SECCIÓN DEL DOCUMENTO:
En mi primera casa éramos 12 Hermanas. Aunque la vida comunitaria no es un largo río tranquilo, entre nosotras había un amor fraterno. El amor a Dios y a los pobres nos unía y alimentaba nuestros tiempos de oración. En ese distrito de París, encontré lo que era realmente la pobreza. Todavía recuerdo a esa mujer con 3 niños en una pequeña habitación, obligada a colgar las sillas y a doblar la mesa por la noche para poner los colchones en el suelo donde poder dormir. Tampoco puedo olvidar a la pequeña Daniela, hospitalizada después de haber sido envenenada por una estufa de carbón (provocado por su padre, que la amaba, pero era ferozmente hostil a su camino) durante el retiro de Primera Comunión.

He tenido muchos cambios en mi vida y en todas partes he encontrado Pobres. Dios me hizo comprender cómo puedo enriquecer esos encuentros. Hay que ir más allá de la ayuda, el servicio y las palabras de consuelo, ir más allá y ayudar a estos pobres a ser responsables de sus vidas. Yo iba a sus casas y ellos me acogían y, acortando la distancia entre nosotros, se desarrollaba una sencilla confianza y podíamos hablar de cosas importantes para ellos.

Más tarde, respondí a una llamada para ir a ayudar en el campamento de Sakeo en Tailandia, donde se habían refugiado de los jemeres rojos. Una noche, durante la vela, pude hablar con Ven, que nos ayudaba en la tienda donde se alojaban los enfermos. Se había escapado con 18 miembros de su familia, pero había llegado solo al campo, todos los demás habían muerto de hambre, malos tratos o ejecutados, la última su esposa que se perdió en el bosque. Yo recibí esta confidencia como un verdadero regalo y a menudo pienso en ella, especialmente en tiempos difíciles. Éramos varias Hermanas de diversos países. ¿Qué hacíamos nosotras más que los “Médicos sin Fronteras” con los que colaborábamos? Aparentemente nada; solo nuestra pertenencia a ese Dios al que hemos entregado nuestra vida y es él quien nos ha motivado.

Más tarde, me enviaron a una comunidad en H.L.M. adscrita a la «S.A.P.P.E.L.», Asociación fundada para evangelizar el cuarto mundo, en este contexto organizamos retiros diseñados para un pequeño grupo de personas en situación de precariedad.

Cuando se lanzó un llamamiento para brindar terapia de juego a los niños de Kosovo que estaban profundamente angustiados por las masacres y que habían vivido en un bosque durante varias semanas en la nieve, yo respondí. Acepté porque, a pesar de mi avanzada edad, me sentía muy cercana a los niños y mantenía mi entusiasmo por el juego. Los juegos sirvieron como lenguaje y terapia. Cuando en el juego se volcaban las cajas “estropeando todo” la risa estallaba al momento y enseguida los pequeños cantaban «Sabes cómo plantar repollo» (una canción popular francesa).

TU TAREA:
Responde, por favor, estas preguntas sobre el texto de arriba:
(a) ¿Cuántas Hermanas había en la primera casa?
(b) ¿Con cuántos miembros de su familia se había escapado Ven?
(c) ¿Qué canción cantaban los niños de Kosovo cuando se volcaban las cajas?

DATOS MOSTRADOS:
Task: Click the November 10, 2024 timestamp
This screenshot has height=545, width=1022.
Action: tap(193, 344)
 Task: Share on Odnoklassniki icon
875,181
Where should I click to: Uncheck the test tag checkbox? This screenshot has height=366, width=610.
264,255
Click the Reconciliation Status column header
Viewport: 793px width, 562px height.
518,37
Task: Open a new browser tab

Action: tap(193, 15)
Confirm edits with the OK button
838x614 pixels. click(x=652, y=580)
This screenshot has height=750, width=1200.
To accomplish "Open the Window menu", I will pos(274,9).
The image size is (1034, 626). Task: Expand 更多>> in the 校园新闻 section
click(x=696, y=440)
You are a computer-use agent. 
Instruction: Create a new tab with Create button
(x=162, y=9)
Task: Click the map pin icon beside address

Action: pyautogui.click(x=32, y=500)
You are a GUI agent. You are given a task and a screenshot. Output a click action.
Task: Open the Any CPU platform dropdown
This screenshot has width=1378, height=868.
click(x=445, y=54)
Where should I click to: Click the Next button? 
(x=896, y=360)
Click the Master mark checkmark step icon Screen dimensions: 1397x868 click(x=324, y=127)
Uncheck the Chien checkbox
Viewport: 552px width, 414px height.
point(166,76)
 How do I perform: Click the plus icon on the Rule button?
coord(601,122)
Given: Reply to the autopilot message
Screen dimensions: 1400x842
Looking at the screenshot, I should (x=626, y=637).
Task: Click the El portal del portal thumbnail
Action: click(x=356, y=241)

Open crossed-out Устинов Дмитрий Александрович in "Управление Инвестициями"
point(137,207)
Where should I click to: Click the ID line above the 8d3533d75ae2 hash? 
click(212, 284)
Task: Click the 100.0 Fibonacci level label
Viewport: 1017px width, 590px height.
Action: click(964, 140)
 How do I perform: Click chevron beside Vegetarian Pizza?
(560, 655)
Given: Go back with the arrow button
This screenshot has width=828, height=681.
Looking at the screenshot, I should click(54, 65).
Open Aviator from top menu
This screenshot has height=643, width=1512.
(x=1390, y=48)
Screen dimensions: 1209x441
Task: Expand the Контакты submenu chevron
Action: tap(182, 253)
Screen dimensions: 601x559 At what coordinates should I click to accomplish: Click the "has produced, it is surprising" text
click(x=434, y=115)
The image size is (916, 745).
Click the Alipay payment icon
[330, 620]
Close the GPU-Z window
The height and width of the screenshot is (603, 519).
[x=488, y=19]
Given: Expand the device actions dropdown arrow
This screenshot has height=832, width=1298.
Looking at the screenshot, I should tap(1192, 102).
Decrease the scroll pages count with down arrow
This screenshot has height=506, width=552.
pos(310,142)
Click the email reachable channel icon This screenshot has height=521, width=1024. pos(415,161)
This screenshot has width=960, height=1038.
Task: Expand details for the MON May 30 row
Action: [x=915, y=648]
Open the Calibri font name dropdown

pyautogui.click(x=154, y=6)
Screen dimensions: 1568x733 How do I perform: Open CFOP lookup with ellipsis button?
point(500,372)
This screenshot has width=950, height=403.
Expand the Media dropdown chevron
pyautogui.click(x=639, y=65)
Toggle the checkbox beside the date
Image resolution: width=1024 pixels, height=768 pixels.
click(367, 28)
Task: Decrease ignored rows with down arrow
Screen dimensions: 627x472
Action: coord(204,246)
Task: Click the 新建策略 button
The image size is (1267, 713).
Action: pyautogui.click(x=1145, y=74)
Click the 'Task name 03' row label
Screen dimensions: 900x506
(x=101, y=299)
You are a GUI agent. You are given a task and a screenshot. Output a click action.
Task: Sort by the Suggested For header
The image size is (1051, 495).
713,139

TAREA RESUELTA:
(a) 12 Hermanas.
(b) Con 18 miembros de su familia.
(c) «Sabes cómo plantar repollo», una canción popular francesa.